Réunion du jeudi 9 mai 2019 à 10h15
Mission d'information sur l'aide sociale à l'enfance

Isabelle Gerdet, avocate au Barreau de Tours :

Je suis avocate au barreau de Tours, dans un barreau et un tribunal de grande instance (TGI) un peu plus ordinaires que ceux de Bobigny. J'exerce depuis dix-neuf ans, j'ai été élue deux fois au Conseil de l'ordre et je fais partie de la commission Mineurs, c'est-à-dire le conseil formé d'avocats d'enfants du barreau de Tours qui se sont organisés et gèrent les questions relatives à l'enfance.

Dans ce cadre, j'ai participé à la rédaction de deux conventions : l'une avec le TGI et une avec la PJJ, de sorte à organiser nos contacts et à prôner la règle « un avocat-un enfant », ce qui avait été mis en avant par le Conseil national des barreaux (CNB). Dès lors qu'un enfant est amené à être présenté devant un juge, le même avocat intervient et joue le rôle de fil rouge, ce qui lui permet d'avoir un interlocuteur référencé et connu.

Mon activité porte principalement sur des dossiers judiciaires qui passent devant le juge des enfants. L'aspect administratif et d'assistance éducative intervient à la marge. Lorsque des dossiers passent d'abord devant le juge des affaires familiales, des difficultés sont pointées ; à ce stade, j'accompagne les enfants. La difficulté est de prendre sa place, d'être reconnu en tant que référent et intervenant pour l'enfant et d'être entendu par les différents acteurs.

J'interviens principalement auprès des enfants, mais également des parents, ce qui me donne une vision un peu plus large de leurs difficultés. J'interviens également au pénal. Souvent, les enfants présentés devant le juge des enfants au pénal sont des enfants en danger. Un lien fort est à construire pour assurer les suivis et l'assistance éducative.

Lorsque vous nous avez sollicités, vous nous avez demandé d'aborder les difficultés que nous rencontrions au quotidien dans nos juridictions. J'en ai recensé quelques-unes. Au TGI de Tours, cela ne fonctionne pas trop mal, grâce aux moyens humains qui permettent de temporiser et d'avancer. Bien sûr, des moyens supplémentaires seraient nécessaires. Pour citer un exemple, le TGI compte trois juges des enfants. Une des juges est en disponibilité pendant un an. Son absence a donc été préparée, actée, prévue ; il n'en reste pas moins qu'elle n'a pas été remplacée, impactant de fait l'ensemble du dispositif et les audiences.

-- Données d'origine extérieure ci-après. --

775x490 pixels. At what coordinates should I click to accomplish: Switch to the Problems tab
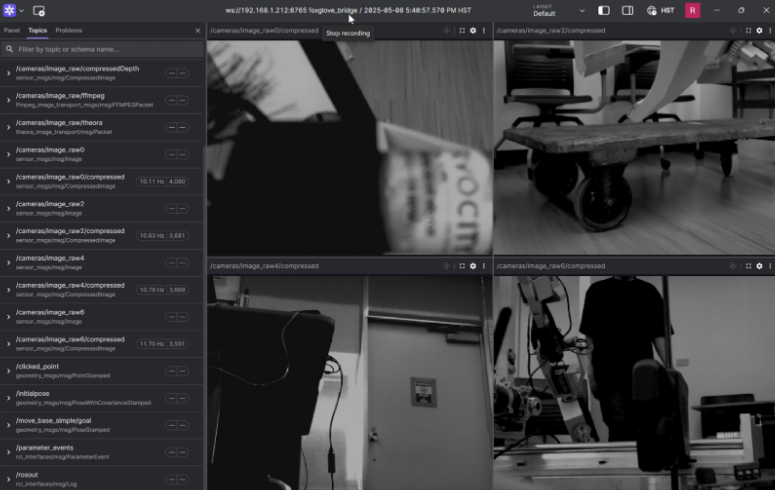69,31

Pour tout ce qui relève des mesures d'assistance éducative et du renouvellement de l'assistance éducative « simple », nous avons la possibilité de faire un rapport écrit et d'indiquer la façon dont nous concevons les choses pour les enfants que nous accompagnons. Pour autant, il n'y a plus d'audiences alors qu'elles sont primordiales. De nature contradictoire, elles permettent à chacun de s'exprimer et d'entendre les avis des différents acteurs concernés. Le conseil départemental se retrouve, de fait, juge et partie. En effet, il rend un rapport demandant un renouvellement d'assistance éducative ; à la fois il est chargé de l'enfant et de l'intérêt de l'enfant. Il est compliqué pour lui d'assumer ces deux casquettes. Il prend indirectement une décision, le juge des enfants la valide, mais les enfants ne verront pas le juge des enfants et ne comprendront pas toujours qui prend la décision et qui est responsable.

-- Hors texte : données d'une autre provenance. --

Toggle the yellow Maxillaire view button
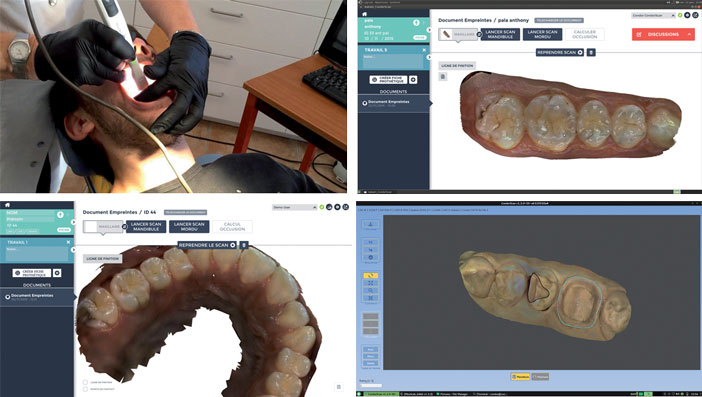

Autre impact, tout ce qui relève des audiences pénales est actuellement pris en charge par d'autres magistrats du TGI qui, certes, sont sensibles au sujet et cela se passe bien, mais qui ne sont pas juges des enfants. Les juges des enfants traitent en priorité les dossiers d'assistance éducative compliqués pour faire face aux difficultés.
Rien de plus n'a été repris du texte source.